#### [SOURCE MATERIAL]

◇ ◇ ◇ ◇ ◇

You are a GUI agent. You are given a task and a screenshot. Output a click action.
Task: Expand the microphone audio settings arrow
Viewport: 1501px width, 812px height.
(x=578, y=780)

◇ ◇ ◇ ◇ ◇

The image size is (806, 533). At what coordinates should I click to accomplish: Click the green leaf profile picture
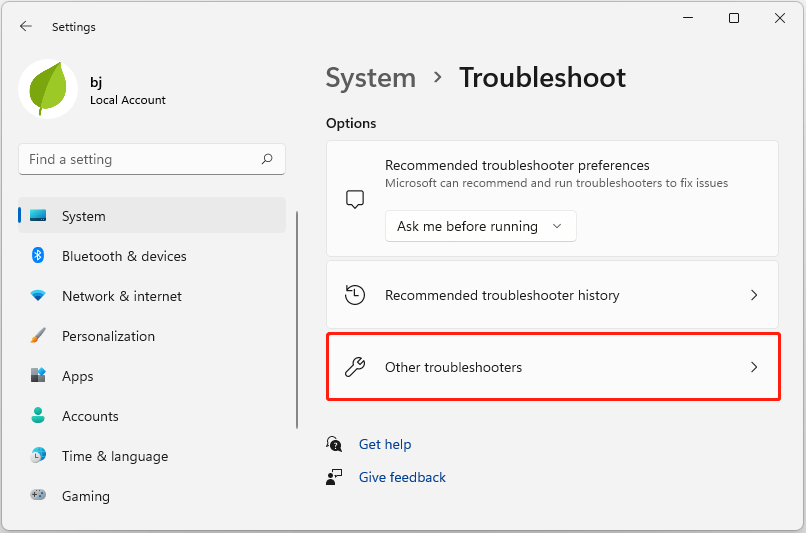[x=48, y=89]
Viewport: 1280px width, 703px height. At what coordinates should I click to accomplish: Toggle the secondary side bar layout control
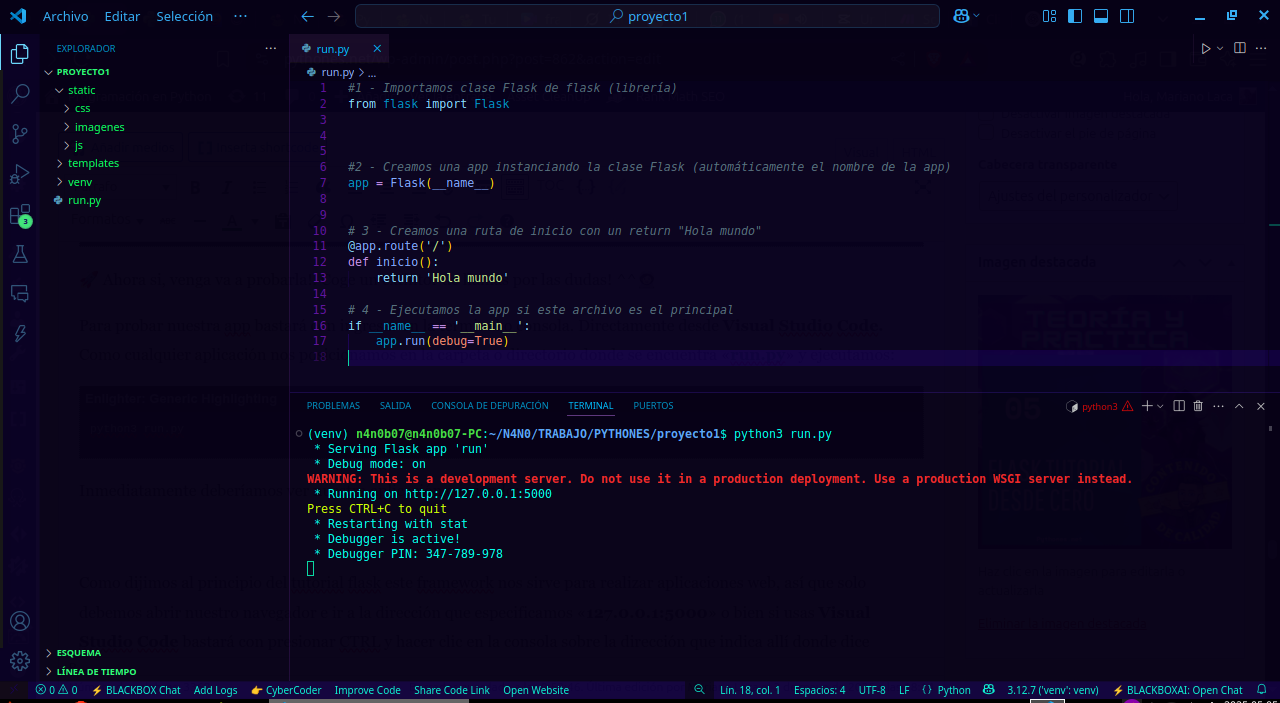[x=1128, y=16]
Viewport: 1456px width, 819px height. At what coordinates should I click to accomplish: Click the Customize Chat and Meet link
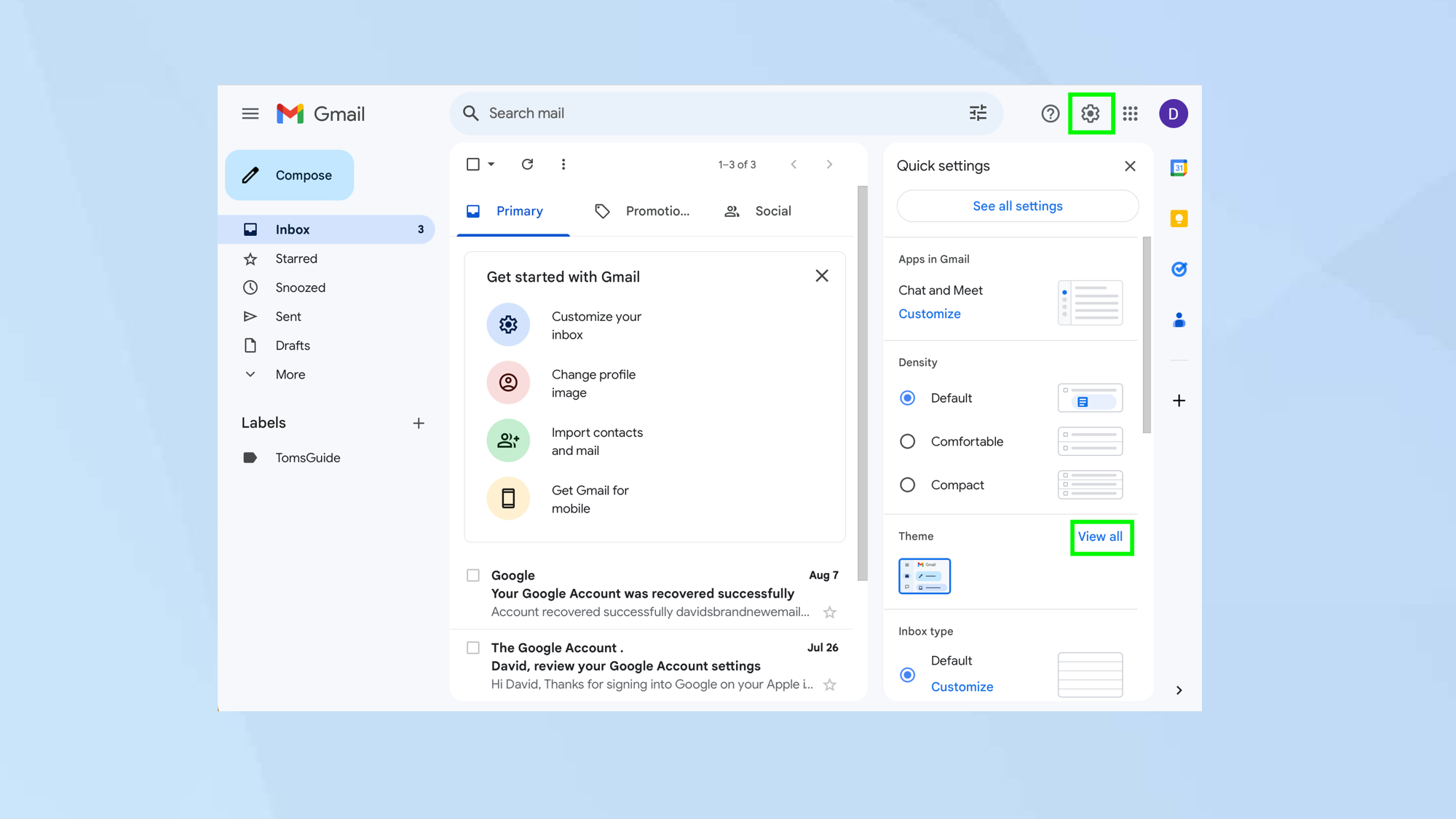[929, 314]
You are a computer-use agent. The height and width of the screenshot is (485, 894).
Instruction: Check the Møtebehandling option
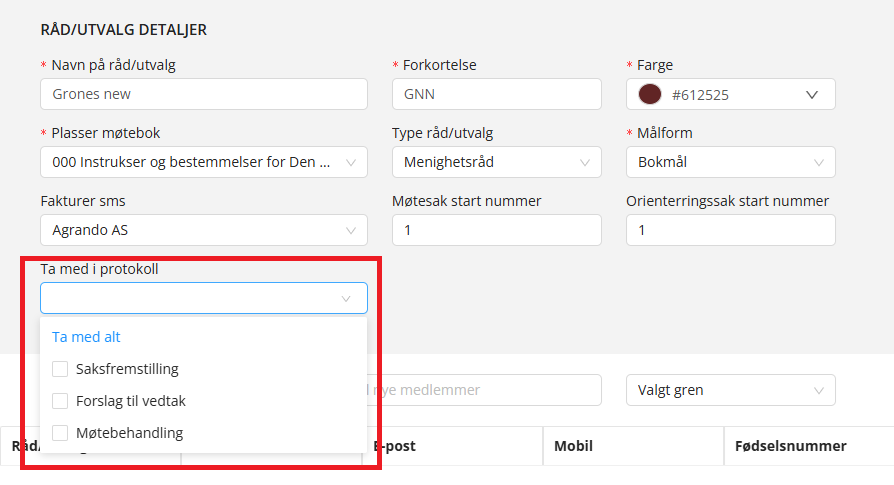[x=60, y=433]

◇ ◇ ◇ ◇ ◇

#### [GIVEN TASK]
Turn the records above, starting at the line that contains "You are a computer-use" and ending at the line that contains "[x=60, y=433]", into a two-column CSV with the headers instruction and click, one row per record, putting its text and its answer each in one quoted field with line breaks replaced by spaces. Leave the pictures out.

#### [CORRECT RESULT]
instruction,click
"You are a computer-use agent. The height and width of the screenshot is (485, 894). Instruction: Check the Møtebehandling option","[x=60, y=433]"